● The problem: Work out how many lines of this material hold the word "agent". Write only that number.

---------------

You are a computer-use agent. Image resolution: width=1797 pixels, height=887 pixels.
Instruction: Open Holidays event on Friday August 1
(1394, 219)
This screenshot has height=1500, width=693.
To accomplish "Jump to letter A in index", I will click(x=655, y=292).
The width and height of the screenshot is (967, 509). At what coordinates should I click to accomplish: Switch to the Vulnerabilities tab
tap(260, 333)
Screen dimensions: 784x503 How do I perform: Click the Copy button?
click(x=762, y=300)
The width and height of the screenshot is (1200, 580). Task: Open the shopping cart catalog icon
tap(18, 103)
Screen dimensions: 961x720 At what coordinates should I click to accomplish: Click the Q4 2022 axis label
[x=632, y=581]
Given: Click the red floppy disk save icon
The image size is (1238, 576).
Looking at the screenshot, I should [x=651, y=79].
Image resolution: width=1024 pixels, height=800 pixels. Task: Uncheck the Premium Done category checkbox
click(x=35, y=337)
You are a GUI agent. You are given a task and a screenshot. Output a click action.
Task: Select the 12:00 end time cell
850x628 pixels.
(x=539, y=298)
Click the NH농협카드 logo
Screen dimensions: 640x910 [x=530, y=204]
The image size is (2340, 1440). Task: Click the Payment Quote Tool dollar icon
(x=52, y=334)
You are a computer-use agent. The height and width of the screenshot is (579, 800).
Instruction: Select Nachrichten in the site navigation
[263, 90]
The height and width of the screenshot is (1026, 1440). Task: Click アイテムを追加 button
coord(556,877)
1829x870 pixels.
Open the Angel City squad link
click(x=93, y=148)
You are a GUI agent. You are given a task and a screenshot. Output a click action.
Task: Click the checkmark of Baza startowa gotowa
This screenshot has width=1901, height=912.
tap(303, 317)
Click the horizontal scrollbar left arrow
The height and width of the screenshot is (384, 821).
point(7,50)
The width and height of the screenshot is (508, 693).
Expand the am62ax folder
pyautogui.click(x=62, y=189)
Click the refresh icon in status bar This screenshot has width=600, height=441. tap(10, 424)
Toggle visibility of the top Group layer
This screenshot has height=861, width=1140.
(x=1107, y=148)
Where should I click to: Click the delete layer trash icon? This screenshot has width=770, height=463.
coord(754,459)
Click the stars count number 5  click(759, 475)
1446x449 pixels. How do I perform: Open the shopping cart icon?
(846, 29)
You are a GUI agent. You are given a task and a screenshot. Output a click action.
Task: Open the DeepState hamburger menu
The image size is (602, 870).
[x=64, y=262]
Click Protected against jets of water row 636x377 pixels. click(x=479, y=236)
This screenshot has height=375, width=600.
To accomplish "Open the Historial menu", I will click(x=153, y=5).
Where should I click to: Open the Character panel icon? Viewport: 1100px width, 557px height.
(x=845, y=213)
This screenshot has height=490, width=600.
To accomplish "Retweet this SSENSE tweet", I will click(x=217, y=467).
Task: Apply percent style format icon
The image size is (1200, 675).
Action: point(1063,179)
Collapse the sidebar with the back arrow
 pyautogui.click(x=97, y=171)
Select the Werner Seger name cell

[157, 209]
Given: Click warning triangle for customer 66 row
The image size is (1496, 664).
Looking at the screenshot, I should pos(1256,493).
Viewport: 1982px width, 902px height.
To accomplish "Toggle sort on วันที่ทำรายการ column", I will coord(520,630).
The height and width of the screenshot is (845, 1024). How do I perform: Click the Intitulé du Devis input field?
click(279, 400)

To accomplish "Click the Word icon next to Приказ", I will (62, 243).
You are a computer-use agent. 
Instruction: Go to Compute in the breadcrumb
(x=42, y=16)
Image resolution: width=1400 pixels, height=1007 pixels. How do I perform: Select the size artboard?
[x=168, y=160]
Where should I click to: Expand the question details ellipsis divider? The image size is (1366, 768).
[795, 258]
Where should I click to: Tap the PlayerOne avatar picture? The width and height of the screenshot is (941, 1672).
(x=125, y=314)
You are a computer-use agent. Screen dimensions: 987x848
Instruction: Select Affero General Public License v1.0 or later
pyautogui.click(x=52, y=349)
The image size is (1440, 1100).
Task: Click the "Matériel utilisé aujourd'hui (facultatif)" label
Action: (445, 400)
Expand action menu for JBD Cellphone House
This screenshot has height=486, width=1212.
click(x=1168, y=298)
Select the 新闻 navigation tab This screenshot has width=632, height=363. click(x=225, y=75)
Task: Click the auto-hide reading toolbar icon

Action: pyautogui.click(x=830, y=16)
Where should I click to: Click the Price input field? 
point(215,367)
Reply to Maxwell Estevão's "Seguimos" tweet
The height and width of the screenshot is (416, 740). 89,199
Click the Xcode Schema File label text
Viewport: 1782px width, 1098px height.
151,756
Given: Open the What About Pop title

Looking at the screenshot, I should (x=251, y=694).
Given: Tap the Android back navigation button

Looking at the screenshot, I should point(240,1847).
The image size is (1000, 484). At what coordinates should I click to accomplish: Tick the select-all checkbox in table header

---------------

● Answer to the exercise: 7